Other issues and mitigations

Although less impactful than changes to the aircraft, operational and air traffic control management changes can provide environmental quick wins, such as allowing aircraft to continuously climb and descend between the ground and their cruising altitudes, reducing the need for holding patterns, trajectory optimization that allows aircraft to fly optimum flight profiles, and reducing ground engine running through the use of electric auxiliary engines or electric tow vehicles.

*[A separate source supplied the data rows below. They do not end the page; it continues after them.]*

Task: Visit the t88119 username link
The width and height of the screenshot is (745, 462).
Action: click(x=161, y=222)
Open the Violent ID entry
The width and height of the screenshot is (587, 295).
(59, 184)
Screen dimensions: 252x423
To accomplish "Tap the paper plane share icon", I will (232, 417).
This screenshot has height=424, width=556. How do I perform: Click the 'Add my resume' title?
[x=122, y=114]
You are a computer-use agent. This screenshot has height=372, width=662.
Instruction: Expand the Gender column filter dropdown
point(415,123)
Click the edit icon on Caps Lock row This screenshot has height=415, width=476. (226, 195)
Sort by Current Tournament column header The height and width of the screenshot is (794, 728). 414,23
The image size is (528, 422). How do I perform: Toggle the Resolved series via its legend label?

Whilst Fly Net Zero specifically targets CO2 emissions, other emissions from aircraft such as methane and water vapour also contribute to global warming. An additional factor for the aviation industry is that 90% of aircraft emissions occur above 3000ft (8). Not only does this mean that low altitude and ground based operational mitigations will have a limited impact, but high altitude emissions have a greater impact on global warming; indeed CO2 emissions only account for around a third of aviation’s impact on overall climate change. Although methodologies and conclusions differ, studies have found aviation to account for between 3.5-5% of global warming despite only contributing 2-2.5% of annual CO2 emissions (9). As a result, there is growing pressure to reduce short haul flying where greener forms of transport such as high speed rail are available.

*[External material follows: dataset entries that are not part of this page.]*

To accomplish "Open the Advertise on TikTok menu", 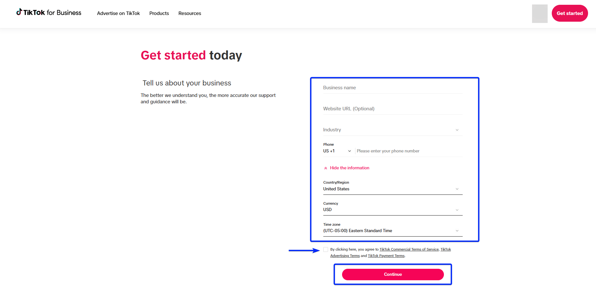I will click(x=118, y=13).
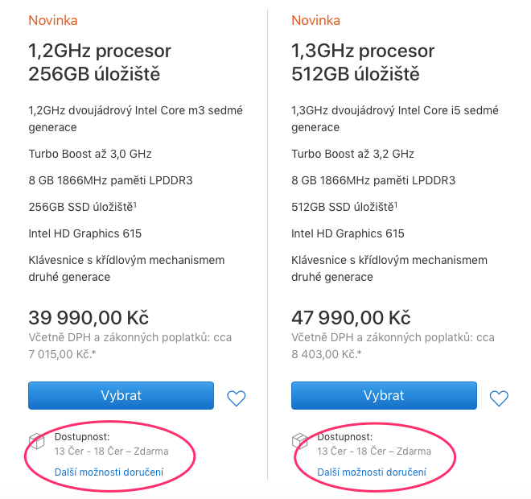
Task: Favorite the 1,3GHz 512GB model with heart icon
Action: pyautogui.click(x=499, y=398)
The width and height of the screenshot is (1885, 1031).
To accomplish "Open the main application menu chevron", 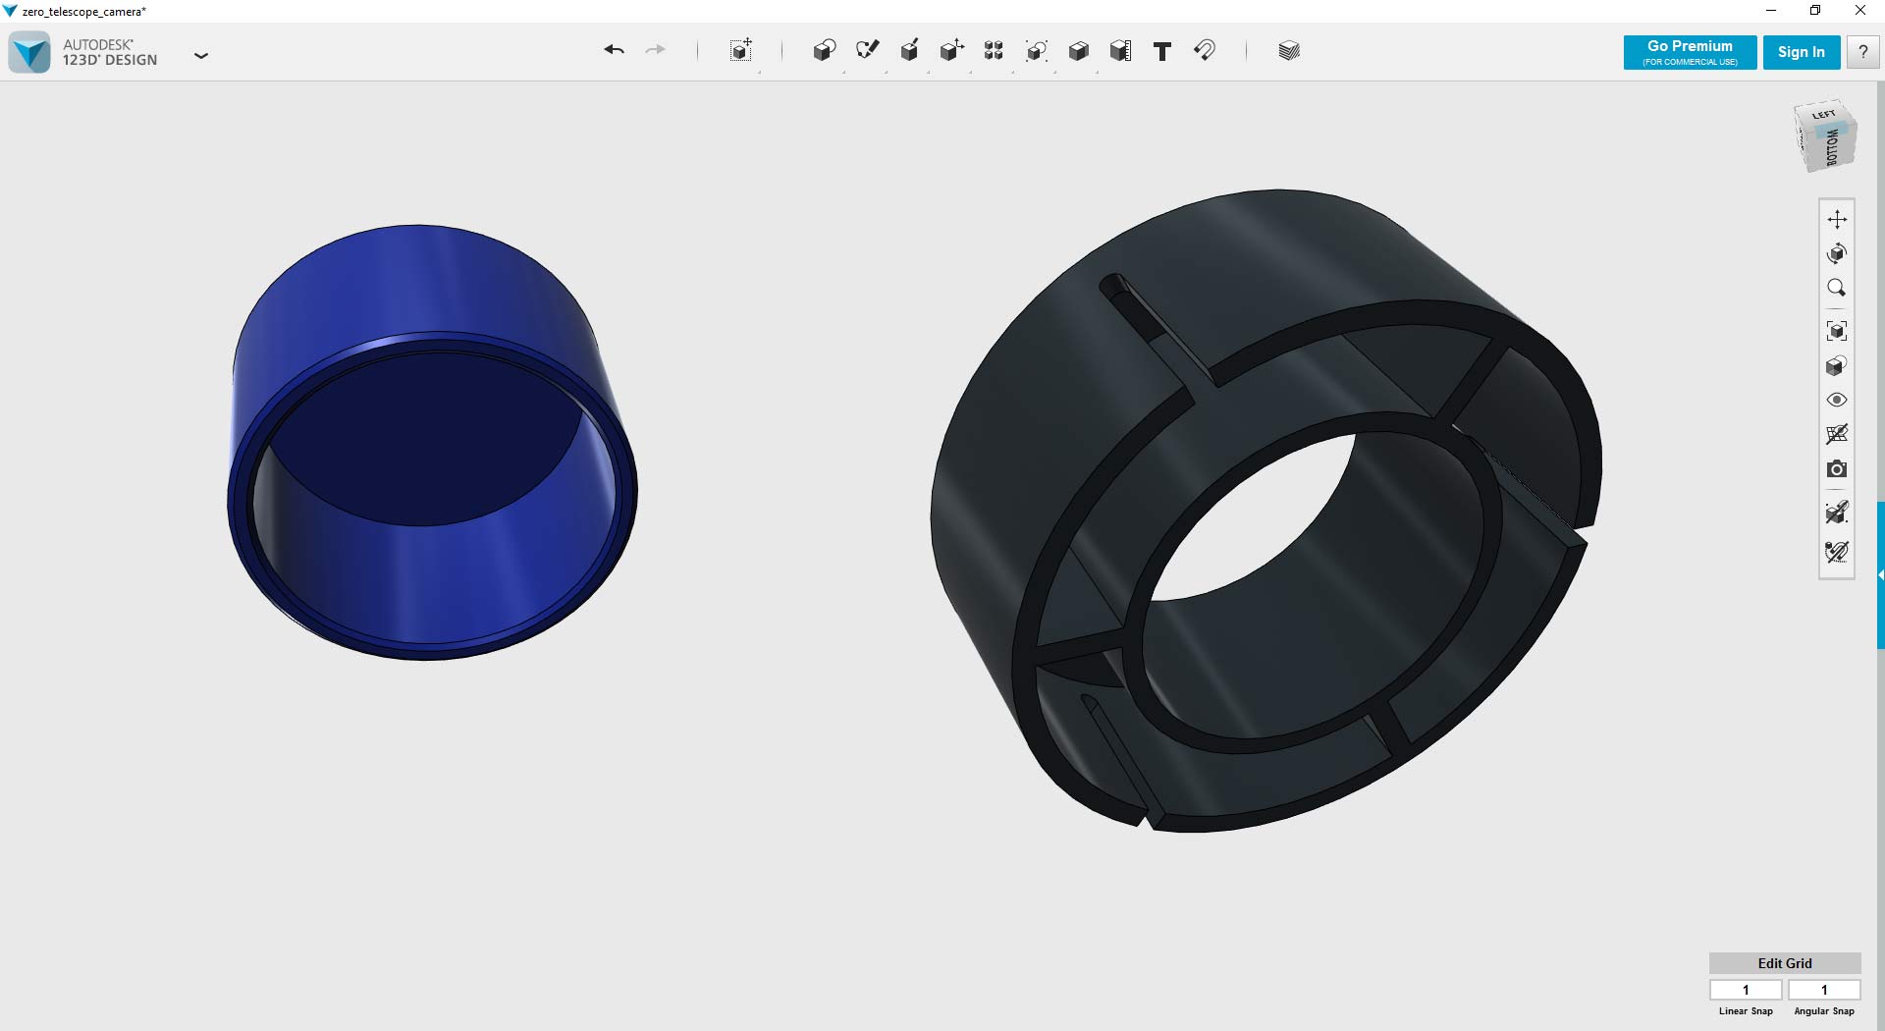I will pos(201,56).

Nonetheless, Fly Net Zero 2050 is an ambitious target with numerous evolutionary and revolutionary technologies. Future articles in this series will investigate some of these key technologies and challenges in more detail.

Notes

  1. IEA (2023), CO2 Emissions in 2022, IEA, Paris: dycip.com/Iea50-co2emissions-2022
  2. ATAG (2021), Waypoint 2050, ATAG: dycip.com/waypoint-2050
  3. IATA (2021), Net Zero carbon 2050 resolution, IATA: dycip.com/iata-fly-net-zero-2050
  4. Y. Najjar, “Hydrogen safety: The road toward green technology,” Journal of Hydrogen Energy, vol. 38, pp. 10716-10728, 2013.
  5. D. Verstraete, The Potential of liquid hydrogen for long range aircraft propulsion, PhD Thesis, Cranfield University, 2009.
  6. IEA (2020), Clean Energy Innovation, IEA, Paris: dycip.com/Iea50-clean-energy-innovation
  7. IPCC, International Panel on Climate Change “Aviation and the global atmosphere”, Cambridge University Press, 1999: dycip.com/ipcc-aviation-global-atmosphere
  8. EESI Issue Brief | The Growth in Greenhouse Gas Emissions from Commercial Aviation (2019, updated 2022), available at: dycip.com/eesi-greenhouse-gas-growth
  9. Lee, D. S., Fahey, D. W., Skowron, A., Allen, M. R., Burkhardt, U., Chen, Q., ... & Wilcox, L. J. (2021). The contribution of global aviation to anthropogenic climate forcing from 2000 to 2018. Atmospheric Environment and Klöwer, M., Allen, M. R., Lee, D. S., Proud, S. R., Gallagher, L., & Skowron, A. (2021). Quantifying aviation’s contribution to global warming. Environmental Research Letters.